In 2012, WFP reached 1.5 million people in 33 countries through its HIV and TB programmes – people affected by HIV and/or tuberculosis need more nutrients and calories in their diet. Right now, WFP is involved in the fight against Ebola, it has brought relief to Liberia. Here is a WFP truck in Monrovia’s quarantined West Point area:
WFP is also a logistics champion within the UN system and has even developed a special team called FITTEST (Fast Information of Technology Emergency and Support Team) with telecommunications specialists that support the rapid deployment of aid. It is also remarkably good at keeping its administrative costs very low (at 7%, one of the lowest rates in any aid organizations).
Over 90% of the WFP budget comes from donations, mostly from governments but also private sources, up to $500 million – for example, actor Drew Barrymore donated $1 million in 2008. WFP has of necessity become adept at building up public support for the fight against hunger through a variety of media campaigns, notably World Hunger Relief Week, Walk the World, Fill the Cup campaign. A number of celebrities have publicly endorsed WFP, among them Christina Aguilera, Drew Barrymore and Sean Penn.
In spite of all its achievements, the World Food Programme cannot fly at it alone, world hunger is too big a beast. WFP has always worked in close cooperation with its sister agencies. Remarkably, this is something it has managed to do even in the dark days of the 1980s-1990s, when the rivalry between the heads of the WFP and FAO was intense, as the WFP Executive Director (an Australian) sought to increase WFP independence from FAO (he succeeded – in 1992, total “severance” from FAO was achieved). That rivalry at headquarters in Rome was never reflected in field operations where collaborative activities proceeded smoothly. At the time, I saw it happen in numerous countries that I visited in the course of my project evaluation work for FAO and I can confirm that cooperation between the two agencies was unfailing at country level.

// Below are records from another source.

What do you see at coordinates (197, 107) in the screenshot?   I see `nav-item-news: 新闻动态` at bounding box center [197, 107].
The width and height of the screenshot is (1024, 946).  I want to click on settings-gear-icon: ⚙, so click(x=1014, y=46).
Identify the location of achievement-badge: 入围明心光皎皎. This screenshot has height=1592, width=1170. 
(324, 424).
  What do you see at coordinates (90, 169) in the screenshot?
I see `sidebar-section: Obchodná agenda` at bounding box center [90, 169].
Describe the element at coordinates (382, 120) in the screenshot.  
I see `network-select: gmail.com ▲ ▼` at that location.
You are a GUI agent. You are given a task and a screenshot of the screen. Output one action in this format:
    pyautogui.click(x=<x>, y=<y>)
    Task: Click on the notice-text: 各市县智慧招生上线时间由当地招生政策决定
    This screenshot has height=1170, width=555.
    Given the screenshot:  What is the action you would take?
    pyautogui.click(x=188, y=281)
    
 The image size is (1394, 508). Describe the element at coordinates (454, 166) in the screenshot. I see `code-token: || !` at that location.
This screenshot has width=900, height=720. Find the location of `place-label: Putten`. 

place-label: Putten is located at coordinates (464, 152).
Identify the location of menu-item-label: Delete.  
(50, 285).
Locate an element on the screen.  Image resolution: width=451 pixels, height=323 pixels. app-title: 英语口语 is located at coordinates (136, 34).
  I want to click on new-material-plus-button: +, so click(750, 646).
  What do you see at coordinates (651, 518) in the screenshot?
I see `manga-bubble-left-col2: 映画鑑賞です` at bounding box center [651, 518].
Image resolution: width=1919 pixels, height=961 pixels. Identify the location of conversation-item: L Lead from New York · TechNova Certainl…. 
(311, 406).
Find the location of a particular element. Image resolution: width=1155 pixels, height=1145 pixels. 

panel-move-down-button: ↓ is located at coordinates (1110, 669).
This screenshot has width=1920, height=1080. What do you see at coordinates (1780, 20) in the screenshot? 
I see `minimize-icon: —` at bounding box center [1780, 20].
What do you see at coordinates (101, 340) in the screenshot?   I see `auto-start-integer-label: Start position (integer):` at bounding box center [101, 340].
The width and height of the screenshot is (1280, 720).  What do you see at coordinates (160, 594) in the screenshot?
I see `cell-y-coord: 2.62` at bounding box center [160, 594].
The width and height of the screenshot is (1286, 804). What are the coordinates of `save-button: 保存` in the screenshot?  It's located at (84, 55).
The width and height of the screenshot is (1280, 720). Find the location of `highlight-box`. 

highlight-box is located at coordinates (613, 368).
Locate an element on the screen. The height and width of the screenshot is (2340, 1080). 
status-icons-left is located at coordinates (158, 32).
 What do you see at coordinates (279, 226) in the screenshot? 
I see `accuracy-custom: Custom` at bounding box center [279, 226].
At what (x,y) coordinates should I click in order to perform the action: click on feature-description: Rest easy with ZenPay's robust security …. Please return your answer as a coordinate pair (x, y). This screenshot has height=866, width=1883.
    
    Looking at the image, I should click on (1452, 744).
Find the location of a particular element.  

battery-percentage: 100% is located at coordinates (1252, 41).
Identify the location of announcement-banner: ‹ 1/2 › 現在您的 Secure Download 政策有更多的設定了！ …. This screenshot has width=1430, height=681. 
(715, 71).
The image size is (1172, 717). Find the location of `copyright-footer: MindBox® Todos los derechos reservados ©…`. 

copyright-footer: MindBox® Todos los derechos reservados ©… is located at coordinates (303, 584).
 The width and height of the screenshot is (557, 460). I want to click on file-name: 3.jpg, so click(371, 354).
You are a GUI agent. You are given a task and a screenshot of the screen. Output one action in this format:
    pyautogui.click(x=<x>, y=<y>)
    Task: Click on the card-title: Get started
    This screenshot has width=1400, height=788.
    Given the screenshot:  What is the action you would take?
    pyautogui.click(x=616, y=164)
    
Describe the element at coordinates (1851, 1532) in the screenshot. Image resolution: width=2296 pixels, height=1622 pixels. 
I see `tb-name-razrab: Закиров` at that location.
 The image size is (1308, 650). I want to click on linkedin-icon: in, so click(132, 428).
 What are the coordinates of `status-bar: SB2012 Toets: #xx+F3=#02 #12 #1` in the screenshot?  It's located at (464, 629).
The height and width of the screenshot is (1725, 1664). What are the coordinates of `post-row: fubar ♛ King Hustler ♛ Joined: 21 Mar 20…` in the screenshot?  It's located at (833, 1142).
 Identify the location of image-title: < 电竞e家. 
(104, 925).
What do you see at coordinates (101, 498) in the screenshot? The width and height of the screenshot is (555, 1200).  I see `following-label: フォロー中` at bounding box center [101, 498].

For example, FAO had development projects that needed small irrigation works to become operative, and thanks to WFP distribution of food rations, local populations found the time and energy to dig the necessary irrigation channels and other structures. This approach is highly effective as it encourages project beneficiaries to become directly involved in their own development.
Another striking example is at the start of an emergency: the WFP never attempts to evaluate alone the amount and kind of aid needed – missions of specialists from both WFP and FAO (that has a nutrition division) are launched as a first step, and the close contacts FAO has with local agronomists and field workers provide invaluable insights into local conditions to assess real needs.
The infighting and jockeying for position that is so obvious at the higher levels of the UN system is remarkably absent from field operations. That is by far one of the most encouraging observations one can make about an institution that is so often criticized when in fact – that has been my experience – it attracts, especially for work at field level, experts who are genuinely attached to the UN ideals of service to mankind.